Hora Azul - Tela de Alex Alemany
POEMA
Eu não quero o teu corpo
Eu não quero a tua alma
Eu deixarei intato o teu ser a tua pessoa inviolável
Eu quero apenas uma parte neste prazer
A parte que não te pertence.
(Joaquim Cardozo, poeta pernambucano, 1897-1978)
ÉS TU QUE ME ÉS, SOU EU QUE TE SOU
Não quero o teu corpo,
pois ainda que não me pertenças, parte de ti é minha.
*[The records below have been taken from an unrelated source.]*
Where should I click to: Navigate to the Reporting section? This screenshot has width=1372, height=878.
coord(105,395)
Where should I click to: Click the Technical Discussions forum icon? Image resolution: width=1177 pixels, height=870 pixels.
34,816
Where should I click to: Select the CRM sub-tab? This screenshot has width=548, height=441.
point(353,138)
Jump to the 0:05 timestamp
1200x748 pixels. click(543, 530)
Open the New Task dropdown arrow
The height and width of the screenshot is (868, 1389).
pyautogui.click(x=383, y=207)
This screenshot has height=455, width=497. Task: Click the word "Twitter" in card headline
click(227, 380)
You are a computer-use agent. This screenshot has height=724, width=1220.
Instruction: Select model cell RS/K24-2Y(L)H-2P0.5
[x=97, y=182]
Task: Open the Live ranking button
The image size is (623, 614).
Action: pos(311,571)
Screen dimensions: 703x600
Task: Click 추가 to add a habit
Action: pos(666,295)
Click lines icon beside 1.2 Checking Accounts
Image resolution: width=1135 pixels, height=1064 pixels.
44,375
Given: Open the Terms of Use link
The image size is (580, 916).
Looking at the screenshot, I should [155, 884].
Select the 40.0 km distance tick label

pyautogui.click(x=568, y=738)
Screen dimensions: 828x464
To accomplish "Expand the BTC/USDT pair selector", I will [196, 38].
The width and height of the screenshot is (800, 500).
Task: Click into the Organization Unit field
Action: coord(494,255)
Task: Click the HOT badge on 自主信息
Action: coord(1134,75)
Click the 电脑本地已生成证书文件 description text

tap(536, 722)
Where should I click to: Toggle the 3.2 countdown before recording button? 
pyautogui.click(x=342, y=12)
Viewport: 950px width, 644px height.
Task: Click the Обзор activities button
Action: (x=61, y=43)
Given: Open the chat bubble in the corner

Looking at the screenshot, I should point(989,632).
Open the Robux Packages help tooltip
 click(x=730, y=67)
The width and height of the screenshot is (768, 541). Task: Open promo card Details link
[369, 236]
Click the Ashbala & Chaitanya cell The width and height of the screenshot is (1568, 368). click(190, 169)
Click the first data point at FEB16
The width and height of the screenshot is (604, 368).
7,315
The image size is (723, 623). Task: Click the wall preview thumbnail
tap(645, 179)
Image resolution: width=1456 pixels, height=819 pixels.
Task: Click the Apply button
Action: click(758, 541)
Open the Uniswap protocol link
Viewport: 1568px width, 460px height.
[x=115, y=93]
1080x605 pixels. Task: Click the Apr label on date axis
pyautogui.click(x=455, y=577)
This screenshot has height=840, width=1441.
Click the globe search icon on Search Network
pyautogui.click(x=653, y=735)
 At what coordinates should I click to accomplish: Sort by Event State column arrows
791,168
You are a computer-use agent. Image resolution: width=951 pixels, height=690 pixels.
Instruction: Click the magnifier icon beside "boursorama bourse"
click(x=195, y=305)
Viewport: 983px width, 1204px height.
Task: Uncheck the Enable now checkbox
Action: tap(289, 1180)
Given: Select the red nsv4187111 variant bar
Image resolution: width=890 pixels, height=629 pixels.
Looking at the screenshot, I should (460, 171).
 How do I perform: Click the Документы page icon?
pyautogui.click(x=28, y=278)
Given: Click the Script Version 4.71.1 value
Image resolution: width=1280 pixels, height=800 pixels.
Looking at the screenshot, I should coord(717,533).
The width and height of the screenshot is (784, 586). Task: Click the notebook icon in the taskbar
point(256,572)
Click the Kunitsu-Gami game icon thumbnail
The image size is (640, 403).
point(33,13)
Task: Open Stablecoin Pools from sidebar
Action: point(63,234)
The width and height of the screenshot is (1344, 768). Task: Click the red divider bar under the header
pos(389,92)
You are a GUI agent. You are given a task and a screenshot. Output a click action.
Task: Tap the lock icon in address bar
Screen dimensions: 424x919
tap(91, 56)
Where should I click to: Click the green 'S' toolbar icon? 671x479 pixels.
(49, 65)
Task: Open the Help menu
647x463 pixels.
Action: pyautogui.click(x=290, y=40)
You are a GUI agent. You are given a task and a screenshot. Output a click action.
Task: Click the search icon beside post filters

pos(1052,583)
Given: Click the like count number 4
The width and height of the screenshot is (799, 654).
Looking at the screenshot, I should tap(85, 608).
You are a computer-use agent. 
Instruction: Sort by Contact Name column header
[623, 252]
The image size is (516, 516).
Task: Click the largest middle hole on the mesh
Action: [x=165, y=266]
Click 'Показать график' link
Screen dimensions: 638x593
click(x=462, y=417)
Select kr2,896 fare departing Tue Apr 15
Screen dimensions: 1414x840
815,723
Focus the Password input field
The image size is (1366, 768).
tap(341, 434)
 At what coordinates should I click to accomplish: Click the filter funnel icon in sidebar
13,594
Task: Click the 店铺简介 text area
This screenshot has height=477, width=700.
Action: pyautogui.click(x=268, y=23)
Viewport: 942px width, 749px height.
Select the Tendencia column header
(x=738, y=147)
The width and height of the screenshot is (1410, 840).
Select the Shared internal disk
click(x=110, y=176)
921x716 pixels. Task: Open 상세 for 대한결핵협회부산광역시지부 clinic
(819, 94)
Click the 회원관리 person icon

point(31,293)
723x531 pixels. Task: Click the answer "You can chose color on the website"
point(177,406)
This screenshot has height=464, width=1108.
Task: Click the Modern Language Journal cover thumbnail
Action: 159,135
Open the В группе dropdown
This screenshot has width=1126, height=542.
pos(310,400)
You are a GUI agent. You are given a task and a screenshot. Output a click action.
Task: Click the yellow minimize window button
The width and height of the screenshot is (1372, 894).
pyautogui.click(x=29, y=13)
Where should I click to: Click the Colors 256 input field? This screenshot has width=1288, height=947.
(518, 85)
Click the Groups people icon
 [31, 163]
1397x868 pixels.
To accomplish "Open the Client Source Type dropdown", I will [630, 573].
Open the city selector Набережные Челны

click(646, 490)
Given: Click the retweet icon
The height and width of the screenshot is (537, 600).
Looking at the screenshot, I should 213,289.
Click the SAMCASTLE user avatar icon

Também não quero a tua alma,
templo onde o tempo voa enquanto passa risonho,
pois sinto-a junto a mim
mais do que nos meus sonhos.
Não quero o teu corpo,
apenas a brasa que te incendeia
e sacia a fome da carne.
Aprisiona-me nessa rubra teia,
nessa prisão abrigo,
onde permanecerei por livre vontade.
E ainda que me dês asas não voarei,
só o farei
se voares comigo.
Não anseio a tua alma,
somente a embriaguez total dos teus sentidos.
Um barco de ardores,
num mar de suores,
mas que seja breve,
não para sempre,
posto que nada nos pertence.
Não há prazer maior nem mais fértil,
do que saciar a mente, com calma,
enquanto o corpo resta, intáctil.
Só assim és tu que me és, sou eu que te sou.
Só assim deixo de ser, posto que em ti estou.